━━━ Исходный текст ━━━
Вот для такого-то сложного заказчика и предстояло Венецианову написать картину. Полотно довольно скоро было окончено. Получилось оно несколько странным, не вполне «венециановским». В качествах картины не так-то просто разобраться: с одной стороны, оно вызывает настороженность, у некоторых — даже протест неприятия. С другой — необычностью композиции, какой-то странностью той жизни, что происходит в картине, намеренно подчеркнутой замедленностью движений она отчасти завораживает. Пожалуй, впервые Венецианов так вольно обращается с реальным жизненным материалом. Композиционно он настолько резко делит героев на две группы, что, стремясь подчеркнуть их изолированность, намеренно сбивает масштаб: трое младших детей помещены на передний план и воздвигнуты на возвышение песчаной, гладко утрамбованной площадки для игры в серсо. Старшие — Александр, офицер лейб-гвардии Павловского полка, и Надежда помещены в середине холста стоящими у самого края площадки, открывающей нам лишь их полуфигуры. Они находятся совсем близко от первой группы, но Венецианов вопреки реальности делает их фигуры почти вдвое меньше переднеплановых. Видимо, художнику не хотелось разбивать внутреннее единство, существующее между младшими детьми, объединенными не только возрастом, не только общей игрой в серсо, но и своим особым духовным миром детства. Старшие, особенно Александр, с лицом надменным и скорее непривлекательным, по ощущению Венецианова врывались в этот чистый, добрый мир резким диссонансом. Чтобы обе группы не оказались все же совсем оторванными одна от другой, Венецианов пытается сделать связующим звеном фигуру няни, помещенной в том пространственном слое, который находится между обеими группами. Однако он столь резко обрезает левый край полотна, что в поле картины попадает малый краешек головы и фигуры няни — связь между группами оказывается едва заметной, эфемерной.
━━━ Данные ━━━
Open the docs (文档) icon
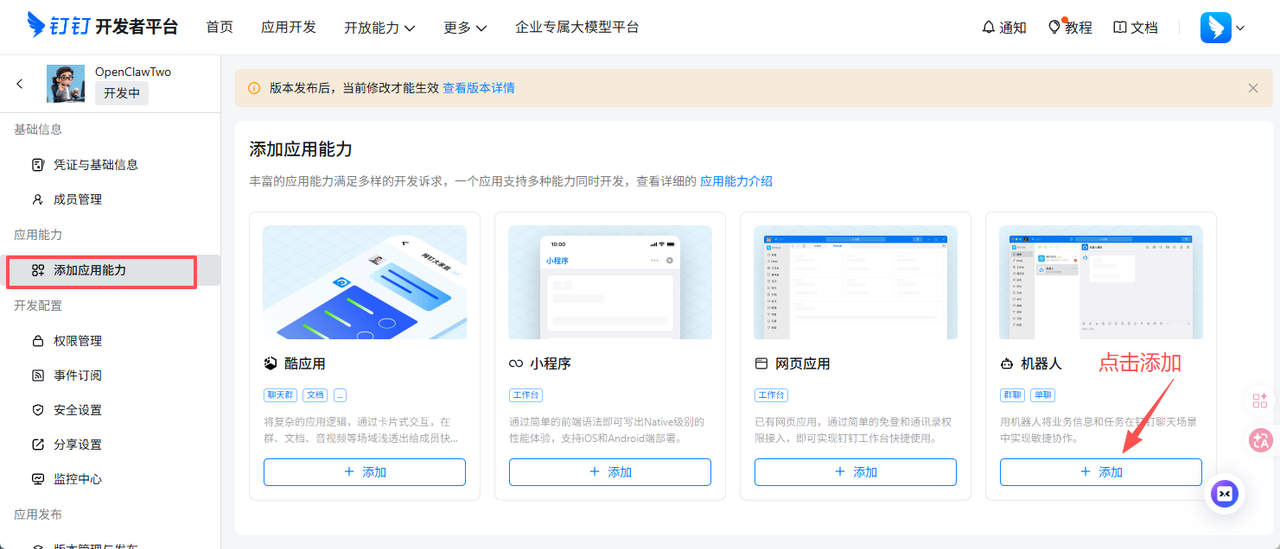The height and width of the screenshot is (549, 1280). [1135, 27]
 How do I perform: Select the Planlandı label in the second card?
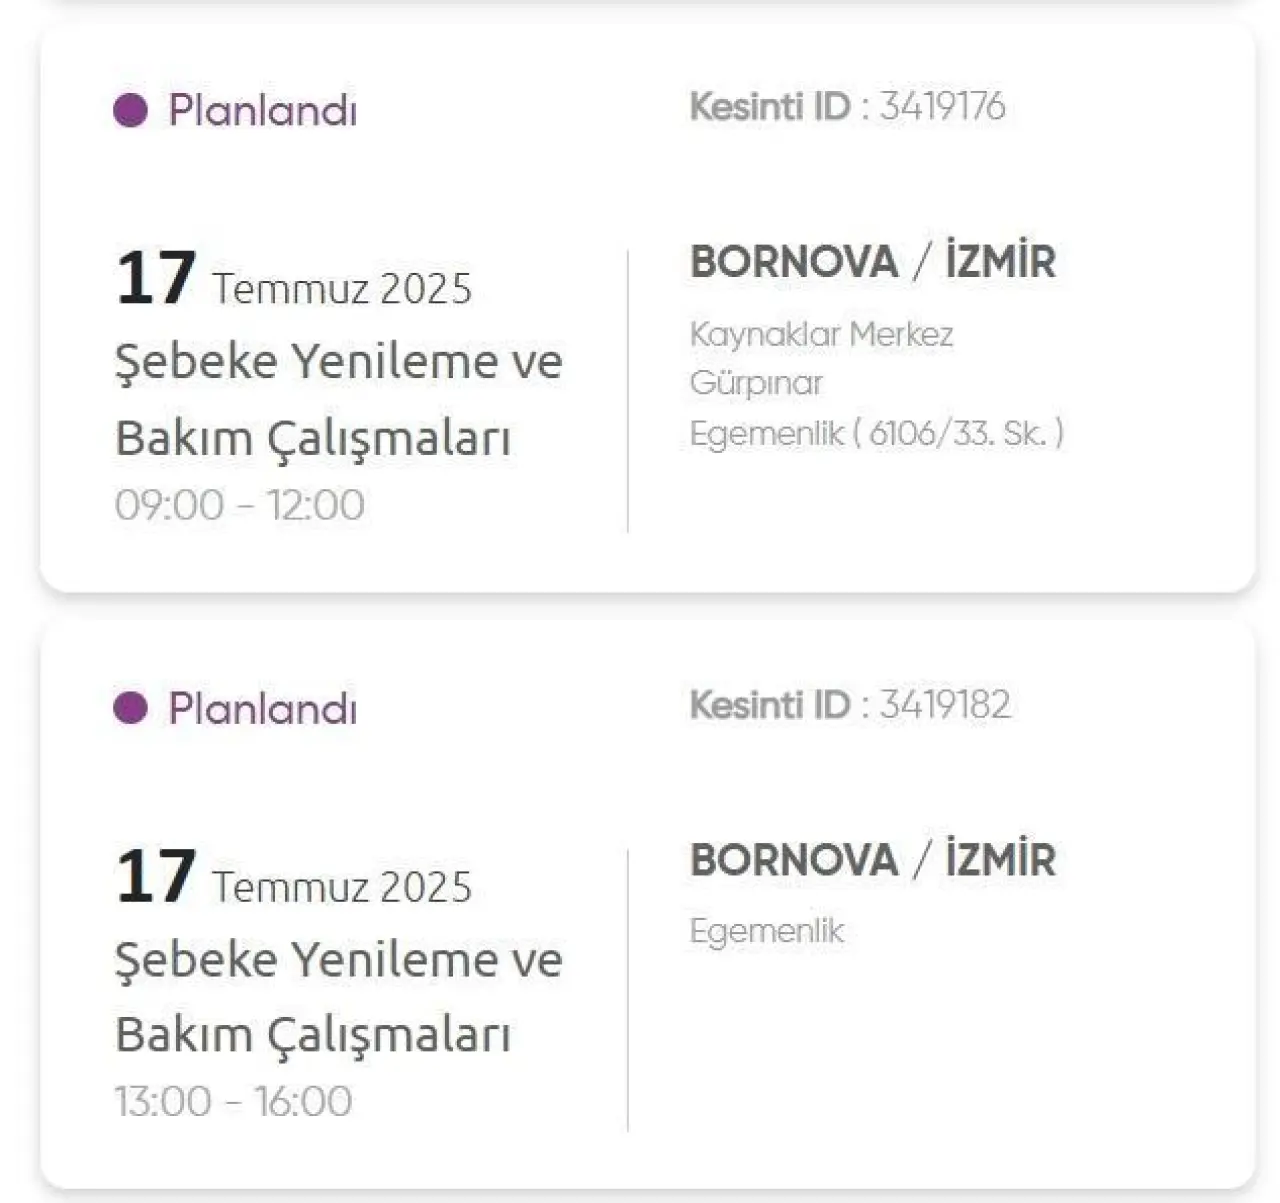tap(262, 708)
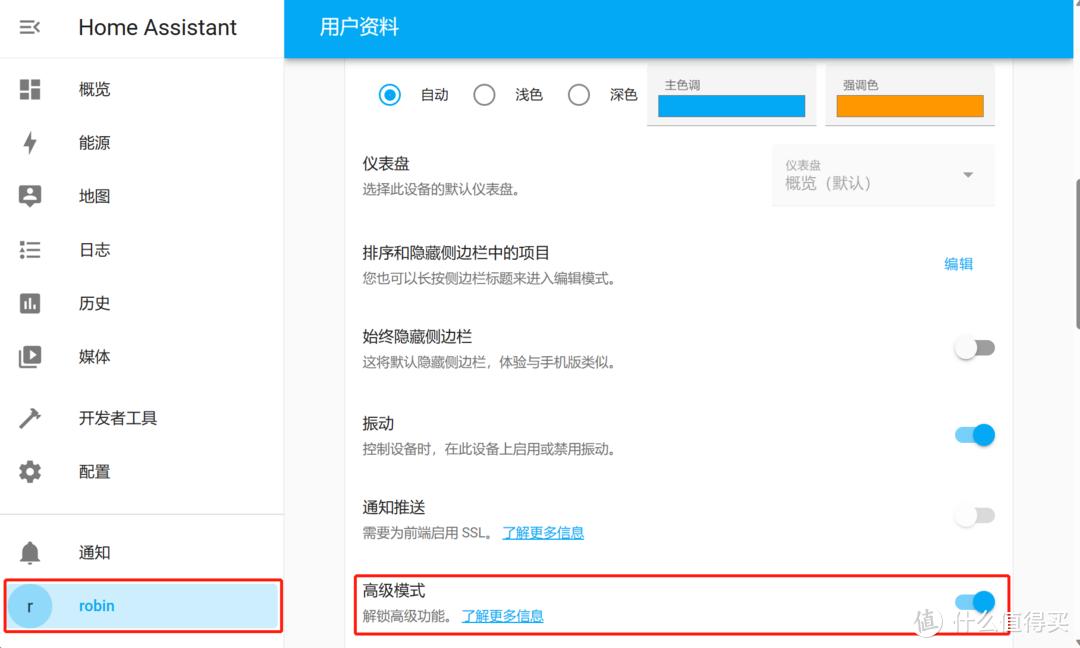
━━━
## Условие задания
Ответьте по исходному тексту:
1. Для какой игры предназначена площадка, на которой стоят младшие дети?
2. В каком полку служил Александр?
3. Чью фигуру Венецианов пытается сделать связующим звеном между двумя группами?
Отвечайте, опираясь только на исходный текст.

## Решение
1. Для игры в серсо.
2. В лейб-гвардии Павловском полку.
3. Фигуру няни.